Retrieving Optimizer Hub Logs

All Optimizer Hub components, including third-party ones, log some information to stdout. These logs are very important for diagnosing problems.

You can extract individual logs with the following command:

 kubectl -n my-opthub logs {pod}

However by default Kubernetes keeps only the last 10 MB of logs for every container, which means that in a cluster under load the important diagnostic information can be quickly overwritten by subsequent logs.

You should configure log aggregation from all Optimizer Hub components, so that logs are moved to some persistent storage and then extracted when some issue needs to be analyzed. You can use any log aggregation One suggested way is to use Loki. You can query the Loki logs using the logcli tool.

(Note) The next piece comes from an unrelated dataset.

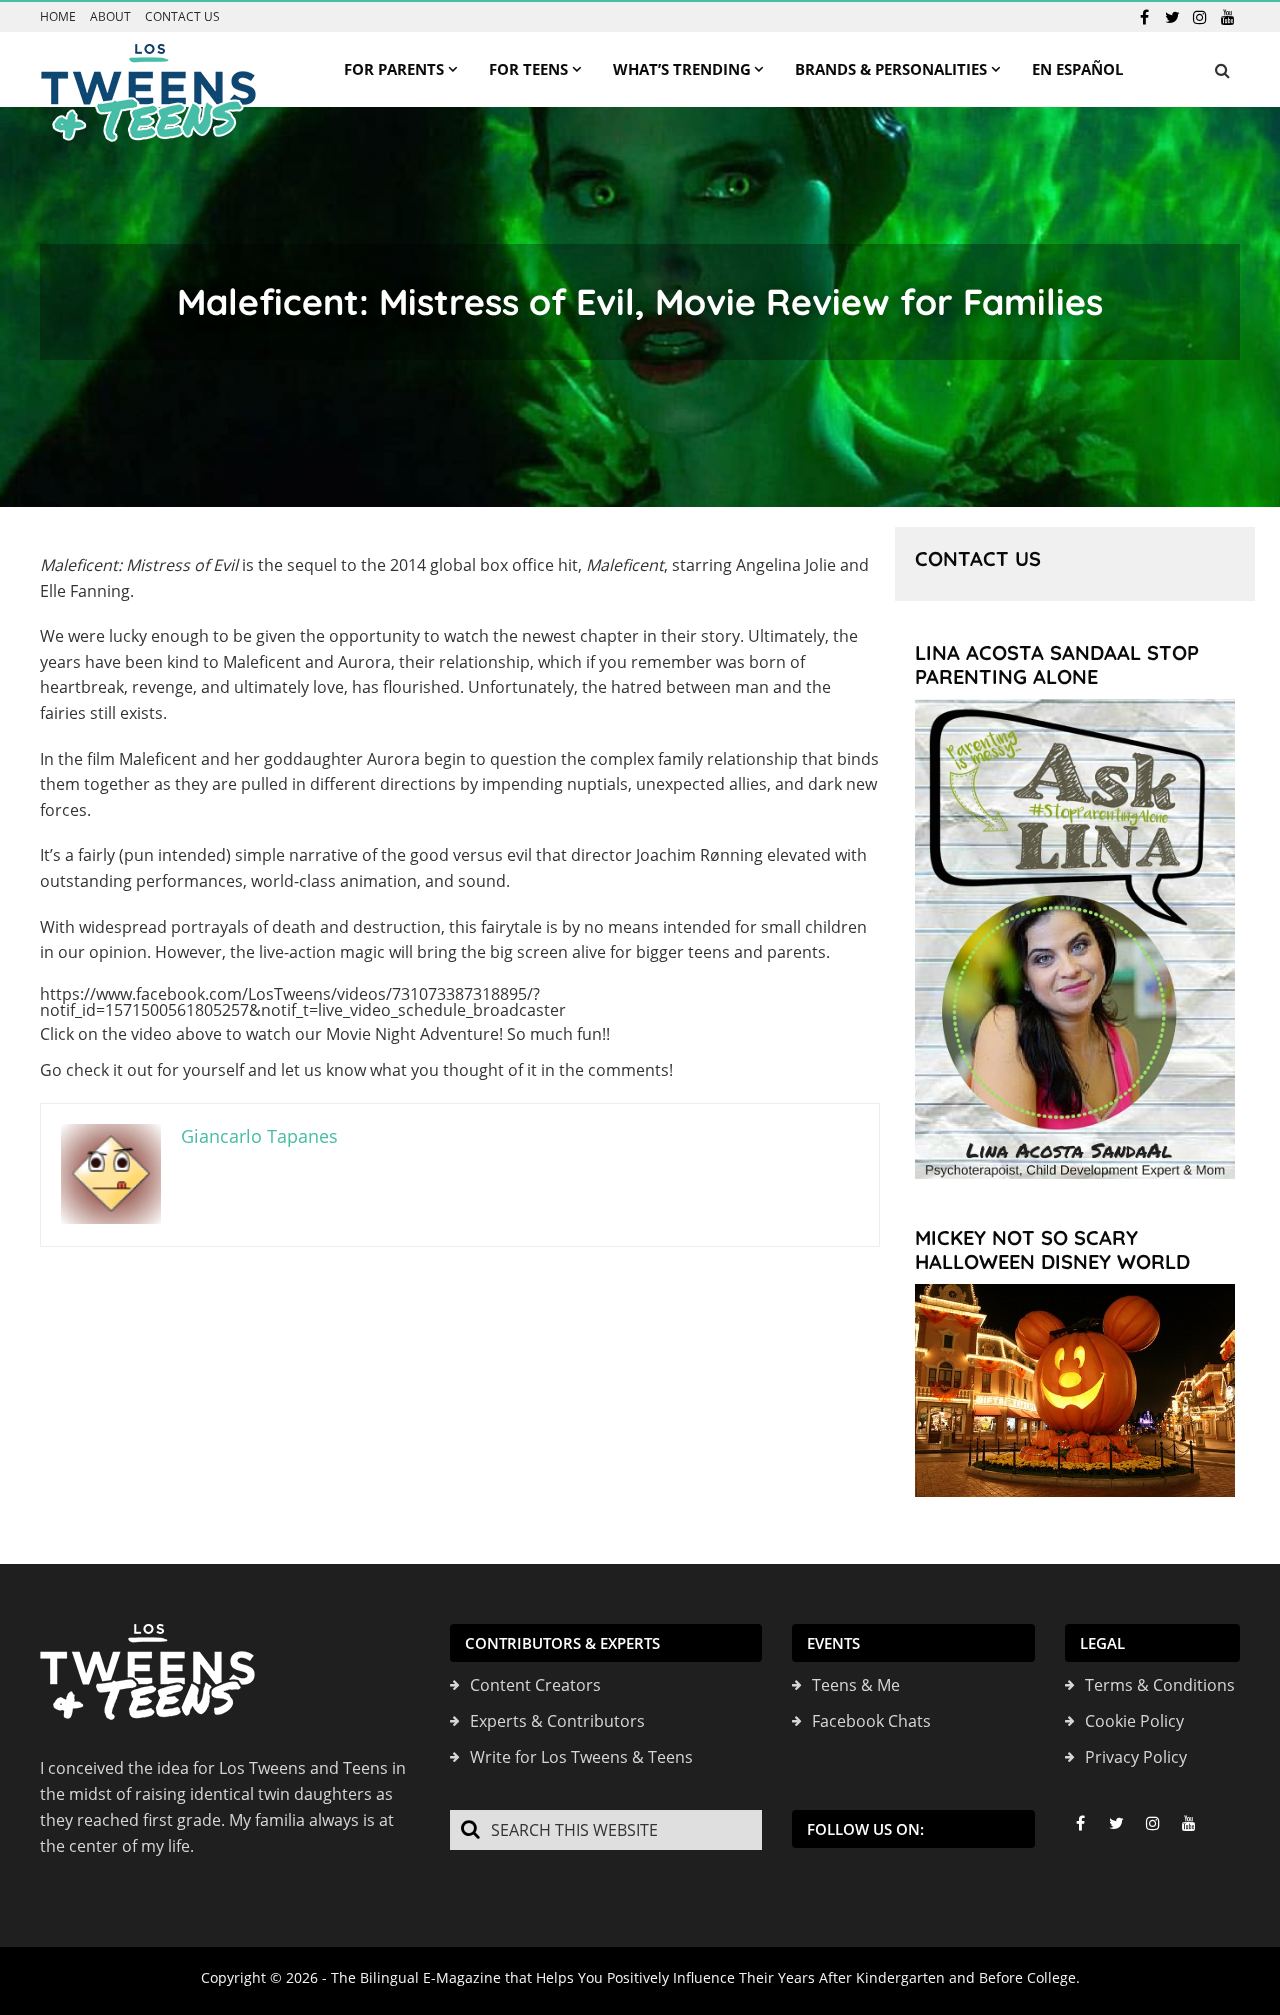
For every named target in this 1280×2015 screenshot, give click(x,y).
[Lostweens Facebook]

Here are some common commands you can run to retrieve logs:

Find out host and port where Loki is listening
```
 export LOKI_ADDR=http://{ip-adress}:{port}
```

Get logs of all pods in the selected namespace

 logcli query --since 24h --forward --limit=10000 '{namespace="zvm-dev-3606"}'

Get logs of a single application in the selected namespace

 logcli query --since 24h --forward --limit=10000 '{namespace="zvm-dev-3606" app="compile-broker"}'

Get logs of a single pod in the selected namespace

 logcli query --since 24h --forward --limit=10000 '{namespace="zvm-dev-3606",pod="compile-broker-5fd956f44f-d5hb2"}'

Extracting Compilation Artifacts

Optimizer Hub uploads compiler engine logs to the blob storage. By default, only logs from failed compilations are uploaded.

You can retrieve the logs from your blob storage, which uses the directory structure <compilationId>/<artifactName>. The <compilationId> starts with the VM-Id which you can find in connected-compiler-%p.log:

 # Log command-line option
-Xlog:concomp=info:file=connected-compiler-%p.log::filesize=500M:filecount=20

# Example:
[0.647s][info ][concomp] [ConnectedCompiler] received new VM-Id: 4f762530-8389-4ae9-b64a-69b1adacccf2

Note About `gw-proxy` Metrics

The gw-proxy component in Optimizer Hub uses, by default, /stats/prometheus as target HTTP endpoint to provide metrics. Most other Optimizer Hub components use /q/metrics. If you make manual changes in the configuration of the metrics for individual Kubernetes Deployments in the Optimizer Hub installation, make sure that you don’t use the /q/metrics for the gw-proxy deployment. Doing so would lead to confusion when metrics are processed.